MUA-RL-32B: Multi-Turn Agentic Tool Use Model
MUA-RL-32B is a 32 billion parameter model specifically engineered for agentic tool use within complex, multi-turn conversational scenarios. Developed by zzwkk, this model introduces a novel framework that integrates LLM-simulated users directly into its reinforcement learning (RL) loop, allowing it to autonomously learn how to communicate effectively with users and leverage various tools to solve problems.
Key Capabilities & Features
- Multi-Turn Interaction: Designed to maintain context and effectively utilize tools across extended conversations.
- Autonomous Learning: Employs Group Relative Policy Optimization (GRPO) with LLM-simulated users (e.g., GPT-4o) for self-improvement in tool-using tasks.
- Agentic Tool Use: Seamlessly handles tool calling and response processing to complete complex tasks.

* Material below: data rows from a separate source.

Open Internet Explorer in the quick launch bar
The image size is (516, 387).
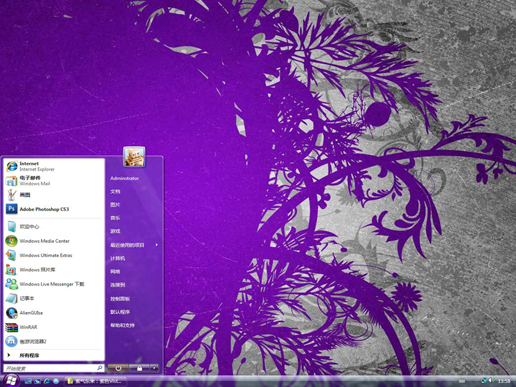47,381
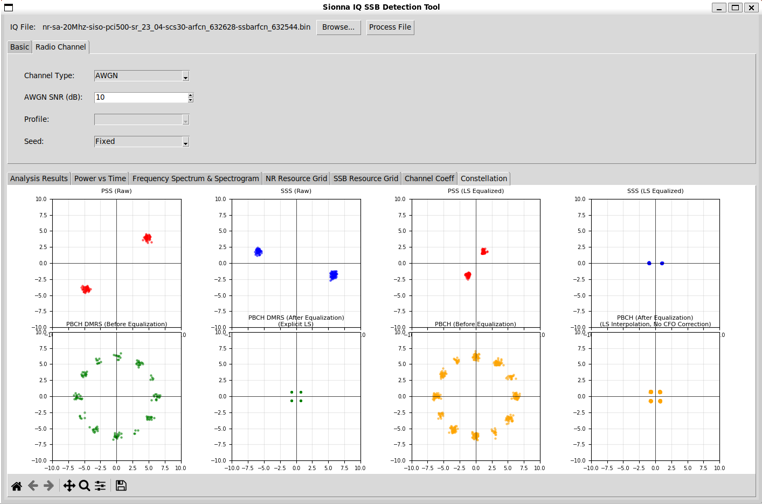The height and width of the screenshot is (504, 762).
Task: Expand the Seed dropdown set to Fixed
Action: click(141, 142)
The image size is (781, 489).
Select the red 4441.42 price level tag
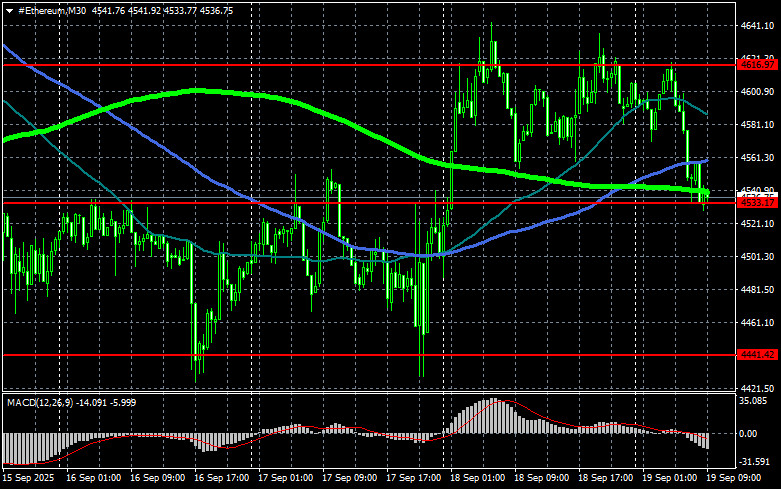(757, 354)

- Competitive Performance: Achieves strong results on benchmarks like TAU2 Retail, TAU2 Airline, BFCL-V3 Multi Turn, and ACEBench Agent, often matching or exceeding the performance of larger open-source models such as DeepSeek-V3-0324 and Qwen3-235B-A22B in non-thinking settings.
- 32K Context Length: Supports extensive conversational history and complex task instructions.
Ideal Use Cases
- Customer Service Agents: Automating complex, multi-step customer interactions requiring tool access.
- Technical Support Bots: Resolving issues by interacting with various systems and maintaining conversation flow.
- Interactive Problem Solving: Applications where an agent needs to dynamically use tools based on user input over time.